Most recently, on Sept. 14, Beijing mobile content provider KongZhong (KONG) launched the NBA's mobile Web site, cn.nba.com. There, cell-phone subscribers can watch live games and highlights and get other services such as ring tones. Sam Sun, KongZhong's chief financial officer, says this is the first such deal that the company has made with a U.S. media property.
The deal makes sense, he says, because most of the NBA's core Chinese fans are 18- to 25-years-old and are prime consumers of digital media. Sun also says the NBA is a good teammate: "Since we signed on, we have met quite a few [of the NBA's] media and marketing partners," he says; and not just Chinese giants such as Lenovo (LNGVY) and Sohu, but also multinationals such as Motorola, Chen's old haunt.
In terms of corporate hospitality, treating fans like customers, and making the most of sponsor relationships, the NBA sets the standard, says Terry Rhoads, managing director of Shanghai sports business consultancy Zou Marketing. "They are making sponsors happy," he says, adding that the contrast is especially strong with China's domestic sports leagues. "The NBA is really kind of changing the Chinese sports business industry," he says.
Just in Time for the NBA China Games
The hiring of a manager with Chen's bona fides underscores the NBA's big ambitions for China. Right now, the league has 80 people on the ground in the region, in offices in Beijing, Shanghai, Hong Kong, and Taiwan.

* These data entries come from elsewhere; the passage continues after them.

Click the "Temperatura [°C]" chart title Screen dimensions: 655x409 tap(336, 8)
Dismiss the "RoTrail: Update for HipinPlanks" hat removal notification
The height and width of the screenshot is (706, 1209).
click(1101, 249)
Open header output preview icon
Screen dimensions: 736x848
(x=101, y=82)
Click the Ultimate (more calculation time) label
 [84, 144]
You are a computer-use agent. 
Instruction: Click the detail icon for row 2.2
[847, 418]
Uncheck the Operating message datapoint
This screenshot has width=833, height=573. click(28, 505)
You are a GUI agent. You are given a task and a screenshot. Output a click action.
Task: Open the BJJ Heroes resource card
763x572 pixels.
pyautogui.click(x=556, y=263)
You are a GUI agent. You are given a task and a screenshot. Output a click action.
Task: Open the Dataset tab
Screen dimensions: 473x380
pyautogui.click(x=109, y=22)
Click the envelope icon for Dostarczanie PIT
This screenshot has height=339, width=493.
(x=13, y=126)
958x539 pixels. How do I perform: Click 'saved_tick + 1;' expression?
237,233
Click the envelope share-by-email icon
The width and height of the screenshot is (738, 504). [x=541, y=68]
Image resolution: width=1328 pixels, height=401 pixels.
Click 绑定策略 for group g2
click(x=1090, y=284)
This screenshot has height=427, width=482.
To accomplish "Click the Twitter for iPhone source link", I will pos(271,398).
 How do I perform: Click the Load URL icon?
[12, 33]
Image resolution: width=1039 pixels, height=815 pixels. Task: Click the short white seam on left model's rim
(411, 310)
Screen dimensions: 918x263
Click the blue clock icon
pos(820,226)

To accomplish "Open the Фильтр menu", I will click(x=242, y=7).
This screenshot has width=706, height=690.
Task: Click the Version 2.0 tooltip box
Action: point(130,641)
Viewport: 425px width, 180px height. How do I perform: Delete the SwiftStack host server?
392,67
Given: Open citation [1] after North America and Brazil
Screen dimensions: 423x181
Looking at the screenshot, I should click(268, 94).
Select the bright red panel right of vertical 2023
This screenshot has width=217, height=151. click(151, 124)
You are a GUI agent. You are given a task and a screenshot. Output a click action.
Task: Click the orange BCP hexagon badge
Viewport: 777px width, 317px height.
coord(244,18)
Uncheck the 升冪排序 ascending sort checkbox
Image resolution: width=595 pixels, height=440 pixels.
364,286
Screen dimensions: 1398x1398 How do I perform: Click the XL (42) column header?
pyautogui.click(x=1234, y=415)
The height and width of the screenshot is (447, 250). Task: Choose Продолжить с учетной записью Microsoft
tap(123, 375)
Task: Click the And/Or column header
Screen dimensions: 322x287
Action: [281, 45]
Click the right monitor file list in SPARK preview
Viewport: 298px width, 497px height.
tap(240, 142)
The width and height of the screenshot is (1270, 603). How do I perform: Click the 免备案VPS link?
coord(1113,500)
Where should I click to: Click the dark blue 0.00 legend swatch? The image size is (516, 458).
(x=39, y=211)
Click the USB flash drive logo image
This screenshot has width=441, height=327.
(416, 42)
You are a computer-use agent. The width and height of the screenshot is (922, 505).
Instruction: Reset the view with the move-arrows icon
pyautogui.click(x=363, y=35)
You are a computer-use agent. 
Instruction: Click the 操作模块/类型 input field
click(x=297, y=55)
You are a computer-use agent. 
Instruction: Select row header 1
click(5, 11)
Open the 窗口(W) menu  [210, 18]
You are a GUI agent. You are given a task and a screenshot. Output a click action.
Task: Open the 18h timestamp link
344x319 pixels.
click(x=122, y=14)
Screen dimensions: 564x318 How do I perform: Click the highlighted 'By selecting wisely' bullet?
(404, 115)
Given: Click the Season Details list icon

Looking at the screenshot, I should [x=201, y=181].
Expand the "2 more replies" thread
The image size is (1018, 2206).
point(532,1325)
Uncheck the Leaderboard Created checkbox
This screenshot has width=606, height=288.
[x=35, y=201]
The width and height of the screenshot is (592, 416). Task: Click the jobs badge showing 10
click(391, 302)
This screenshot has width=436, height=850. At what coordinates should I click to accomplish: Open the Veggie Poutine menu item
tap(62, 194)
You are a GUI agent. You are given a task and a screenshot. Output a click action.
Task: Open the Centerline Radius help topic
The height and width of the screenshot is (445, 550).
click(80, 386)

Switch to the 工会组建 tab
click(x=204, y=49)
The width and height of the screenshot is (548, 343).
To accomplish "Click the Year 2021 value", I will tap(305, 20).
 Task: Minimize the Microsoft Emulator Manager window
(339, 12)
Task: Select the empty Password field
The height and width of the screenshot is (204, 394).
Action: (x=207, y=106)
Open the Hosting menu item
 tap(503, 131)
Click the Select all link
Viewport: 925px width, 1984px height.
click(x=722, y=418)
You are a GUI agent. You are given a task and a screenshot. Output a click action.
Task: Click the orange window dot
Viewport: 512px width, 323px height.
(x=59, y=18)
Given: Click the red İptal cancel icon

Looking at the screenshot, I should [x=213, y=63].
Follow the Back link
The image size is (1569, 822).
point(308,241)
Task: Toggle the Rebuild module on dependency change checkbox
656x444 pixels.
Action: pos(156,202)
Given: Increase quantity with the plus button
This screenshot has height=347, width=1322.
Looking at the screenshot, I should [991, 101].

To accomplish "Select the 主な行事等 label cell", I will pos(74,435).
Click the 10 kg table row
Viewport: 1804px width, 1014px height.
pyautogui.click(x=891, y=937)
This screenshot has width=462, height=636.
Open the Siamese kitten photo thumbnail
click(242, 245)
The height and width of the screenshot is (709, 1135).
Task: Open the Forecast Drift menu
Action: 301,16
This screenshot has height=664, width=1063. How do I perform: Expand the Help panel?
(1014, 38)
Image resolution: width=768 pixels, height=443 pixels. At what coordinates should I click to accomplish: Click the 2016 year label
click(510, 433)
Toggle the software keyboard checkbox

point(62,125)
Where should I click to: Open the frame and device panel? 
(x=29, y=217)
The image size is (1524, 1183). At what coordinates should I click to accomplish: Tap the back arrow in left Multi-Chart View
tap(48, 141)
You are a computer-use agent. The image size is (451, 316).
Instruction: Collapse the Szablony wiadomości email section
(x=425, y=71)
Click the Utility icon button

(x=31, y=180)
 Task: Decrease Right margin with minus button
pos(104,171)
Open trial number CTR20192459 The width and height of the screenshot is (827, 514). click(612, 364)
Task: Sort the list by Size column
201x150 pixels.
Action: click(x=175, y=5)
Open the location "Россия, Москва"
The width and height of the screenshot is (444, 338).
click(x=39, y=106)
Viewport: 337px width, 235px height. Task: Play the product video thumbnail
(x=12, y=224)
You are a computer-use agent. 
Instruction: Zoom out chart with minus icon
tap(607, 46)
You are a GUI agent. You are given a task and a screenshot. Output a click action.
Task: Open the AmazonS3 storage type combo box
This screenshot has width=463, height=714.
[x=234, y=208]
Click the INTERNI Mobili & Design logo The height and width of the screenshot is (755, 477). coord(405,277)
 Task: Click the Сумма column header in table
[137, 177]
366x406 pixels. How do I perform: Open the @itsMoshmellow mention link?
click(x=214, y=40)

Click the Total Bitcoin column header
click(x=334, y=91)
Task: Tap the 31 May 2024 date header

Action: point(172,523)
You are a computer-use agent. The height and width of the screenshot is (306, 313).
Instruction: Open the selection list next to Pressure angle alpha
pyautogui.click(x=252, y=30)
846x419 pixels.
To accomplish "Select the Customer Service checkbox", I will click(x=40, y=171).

Under Chen's lead, Motorola grew from 160 people in China to more than 13,000. "I think we can do similar things," he says. Ueberroth suggests 500 may be a more immediately reasonable goal, but points out that, in Chen, the NBA has an executive who is "able to take the business and grow it significantly," while also "oversee[ing] significant investments in China."
Observers have speculated that the creation of NBA China means a full-fledged Chinese NBA league is not far from becoming a reality. "The most logical new initiative would be a new league," says Swangard. "The existing domestic sports league in China, the Chinese Basketball Assn., could benefit from the kind of expertise the NBA has in running a professional sports league." Ueberroth and Chen demurred on the subject of a startup league, but NBA Commissioner Stern has publicly broached the idea. With U.S. and Chinese corporate partners buying a 10% ownership stake in NBA China, the "deep pockets will allow them to start acting on these ideas," predicts Rhoads.
Chen officially starts his new job on Oct. 15, just in time for the NBA China Games, which tip off on Oct. 17 in Shanghai, where Lebron James and the Cleveland Cavaliers will play an exhibition against the Orlando Magic. The next day, the Magic play the Chinese national squad. Then, the Cavs and Magic play on Oct. 20 at the just opened Venetian Macao, the world's largest casino (BusinessWeek.com, 8/28/07). Says Chen, who lived with his family lived in Chicago during the Michael Jordan era: "my son was the one who was the most excited."